Et, comme son intersection ne se situait pas tout à fait près du rond point, il n’avait même pas l’opportunité de s’amuser à regarder passer les voitures qui ne savent rien faire d’autre que des ronds, à lorgner les familles entières, toutes de boubous chamarrés, de djellabas flottant au vent, de jeans trop serrés sur les fesses ou de pantalons baggies dont l’entrejambe touche presque par terre, tous ceux-là qui s’en vont ensemble, à l’unisson, les uns poussant des caddies, les autres tirant des gamins par la manche, les derniers se poussant entre eux et se chamaillant bruyamment, s’en allant faire leurs courses, leurs emplettes, parce que c’est là que tout le monde se retrouve. Non, lui, il était à l’écart, près d’un buisson, le long d’un trottoir défoncé par le poids des camions. Il n’était pas rare, même, qu’un chien s’attarde autour de lui pour lui pisser dessus, mais jamais personne pour s’adosser contre lui et fumer une cigarette tranquille, pour le réchauffer du contact de son épaule en attendant le bus. Il était tout seul, retiré, loin et interdit.

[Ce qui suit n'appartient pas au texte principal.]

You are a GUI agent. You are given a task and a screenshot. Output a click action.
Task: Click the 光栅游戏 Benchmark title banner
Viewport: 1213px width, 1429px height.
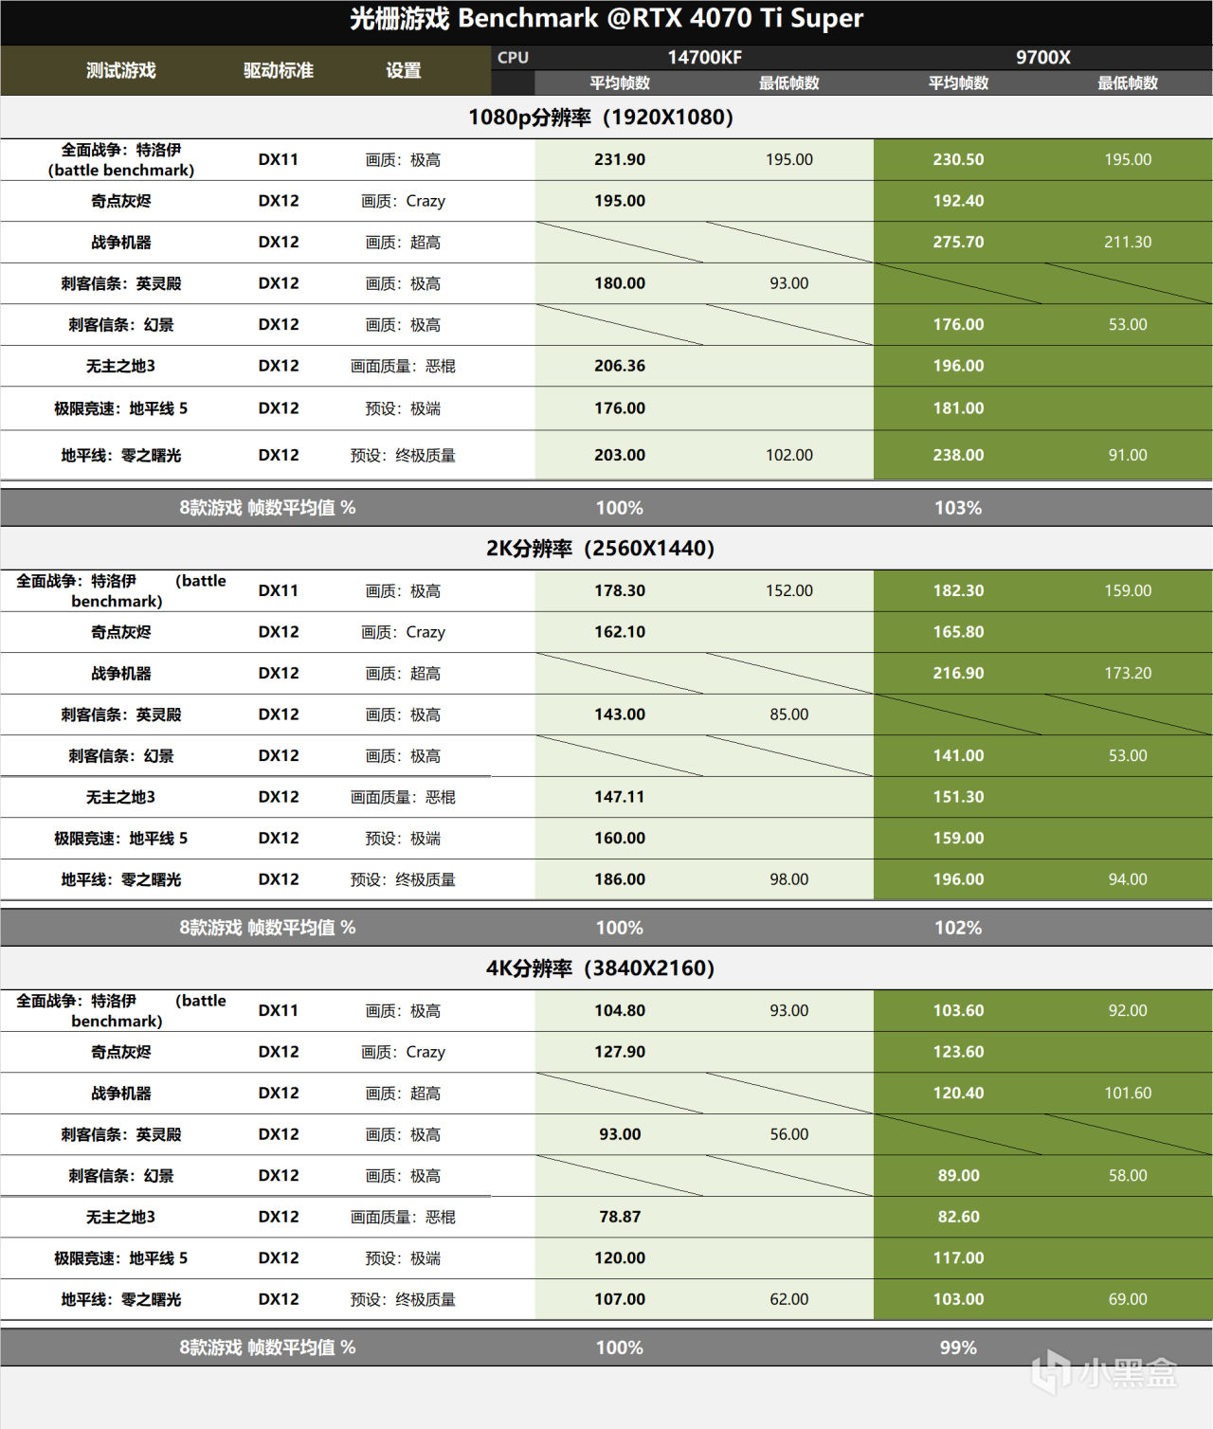[x=607, y=19]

C’était la nuit que tout semblait vraiment prendre vie autour de lui. Une fois les camions garés, les ouvriers partis, l’obscurité tombée et les rideaux des quelques barres conservées alentour, celles qui ne vomissaient pas encore leur laine de verre par tous les pores, celles qui accueillaient des populations sans le sou et qui, elles, ne feraient pas cette fois partie du « plan de réhabilitation des quartiers démunis » et surtout de la ZAC de Montgaillard, les chats qui sont gris sortaient de leur tanière et débarquaient pour se faire les griffes. Les murs des nouvelles constructions étaient à peine dressés que des bandes y avaient élu résidence. Parfois, pour boire des litres et des litres de bière dont les canettes jonchaient le sol au petit matin, histoire de se mettre à l’abri de la pluie et du regard des autres. Souvent pour zoner dans de futurs appartements tout juste ébauchés et dont jamais on ne deviendrait propriétaire une fois les travaux finis. Quelques couples d’amoureux s’y donnaient rendez-vous pour consommer la nuit à force de baisers et de baise inconfortables, malhabiles, et volés à peine à la nuit puante du Havre et de ses quartiers, de sa délinquance, de ses usines, de sa mer massacrée, de ses tours agglutinées et trop étroites pour y aimer tranquille. Des gamins venaient s’encanailler, s’envoyouter avec des plus grands, jusqu’à des heures indues, glissaient parfois sur les capotes usagées et pleines de foutre pourri, ou sur des seringues vérolées et vides. Des chiens y aboyaient des chants de mort, de ténèbres, et crevaient souvent la gueule ouverte et la peau trouée des crocs d’un autre qu’on aura eu lancé contre lui lors d’un combat de coqs ou de connerie.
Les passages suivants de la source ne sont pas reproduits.